Among this year's favorites is 2023's champion, Ryan Redington, who was also a top-10 finisher the three previous years. His grandfather Joe is known as the "father of the Iditarod" for his work in organizing the event at its inception.

A second front-runner is Dallas Seavey, who finished first in 2012 as the youngest Iditarod champion in its history, at age 25, and went on to win four more races, becoming one of only two mushers to ever have claimed the trophy five times.

Seavey, who has also won the Yukon Quest sled dog race twice, is the son of three-time Iditarod champion Mitch Seavey.

Yet another leading contender this year is Peter Kaiser, the 2019 champion and first Native Yup'ik musher to win. He was last year's runner-up and a top-10 finisher in six other runnings.

SMALL ROSTER

Berrington, Redington, Seavey and Kaiser all hail from Alaska, as do the overwhelming majority of contestants this year - 27 in all.

They are competing alongside six teams from the Lower 48 states - Utah, Montana, Idaho, Washington and New Hampshire - and four from other countries - Canada, Denmark, Sweden and Switzerland.

The number of competitors this year, 38, represents one of the smallest fields going back to the first year of the race in 1973, when 34 signed up. Last year was the smallest roster, with just 33 entries.
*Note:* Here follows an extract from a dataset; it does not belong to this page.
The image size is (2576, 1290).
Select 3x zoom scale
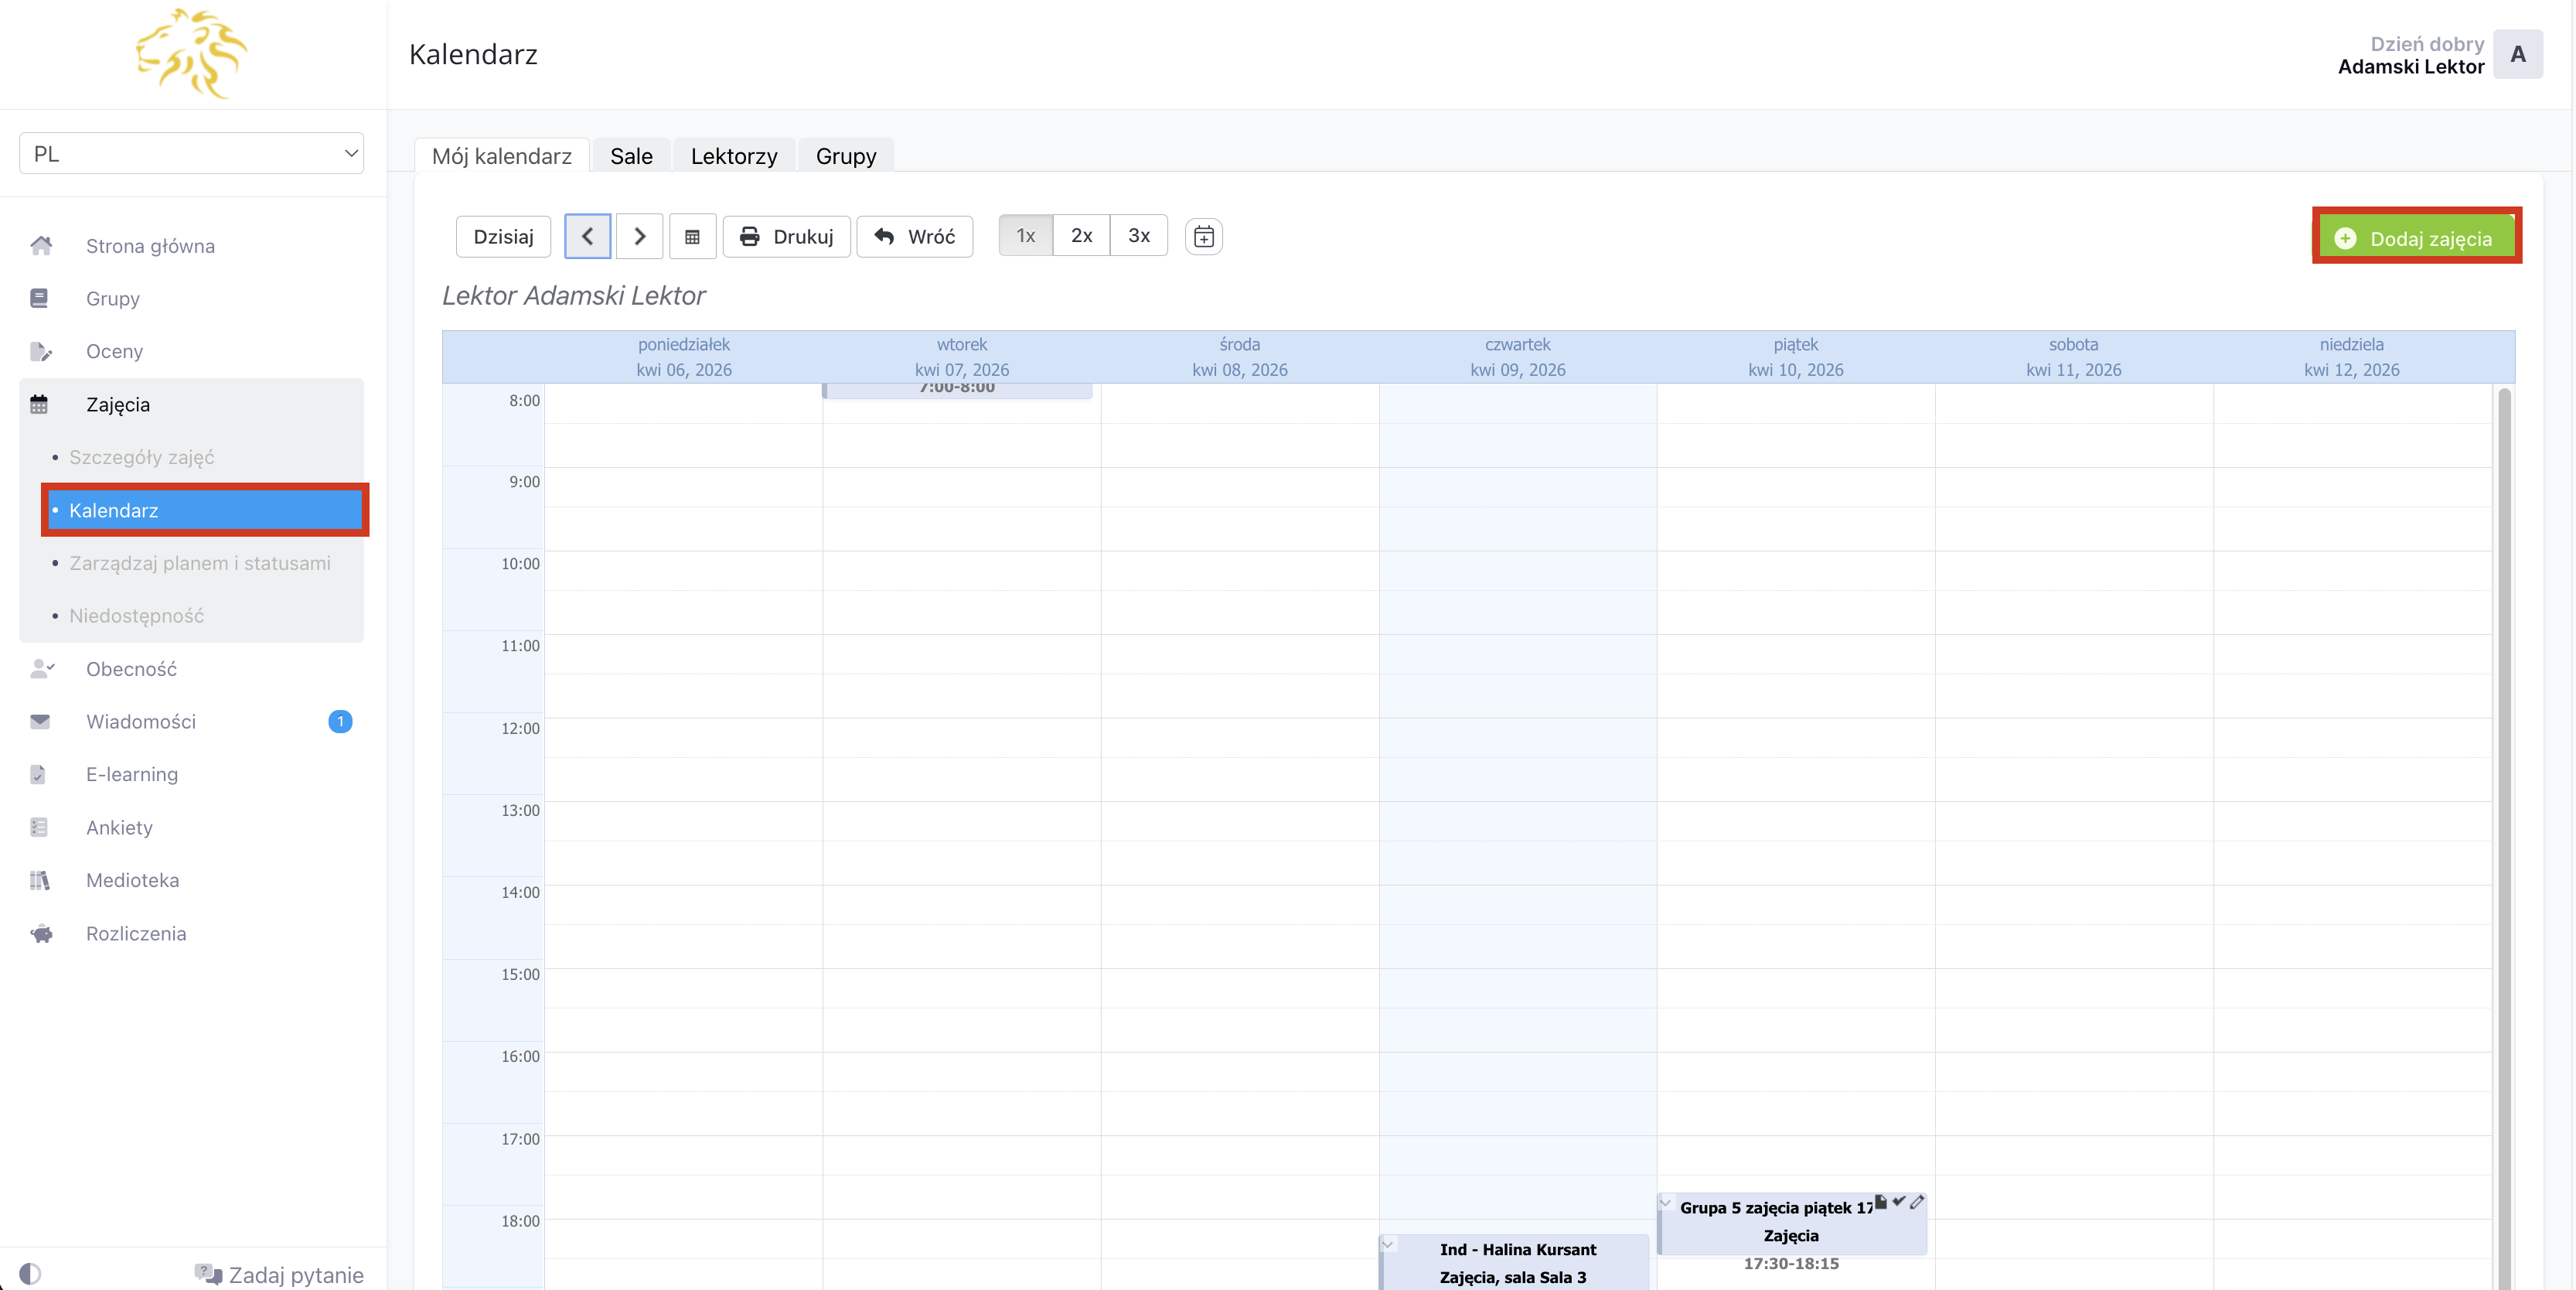(1138, 236)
In its heyday, the race featured rosters of entrants numbering in the 70s and 80s.

Nearly half of this year's mushers, 16, are rookies.

The race, commemorating a famed dog-sled relay to deliver diphtheria serum to Nome in 1925, has come a long way since it began in 1973 as a low-budget novelty event consisting entirely of amateur mushers and taking 20 days to complete.

Now, top Iditarod contestants are professionals with high-tech gear bearing sponsors' logos. Teams are tracked by global positioning satellite, and live coverage is streamed worldwide to audiences via the internet.

The modern race attracts major corporate backing, though in recent years animal rights activists who condemn the race as cruel to the dogs have pressured some companies to end support.

Climate change has wrought some of the greatest changes to the contest, as it has to much of life in the far north.

In 2020, flooding swamped the ultra-thin Bering Sea ice near the end of the race course, and three mushers and their dogs had to be rescued, forcing contestants who followed to be rerouted farther inland to avoid standing water.

During the COVID-19 pandemic, the course was altered to move checkpoints away from remote Native Alaska villages that remained extra vigilant against outbreaks of the virus due to scarce healthcare resources.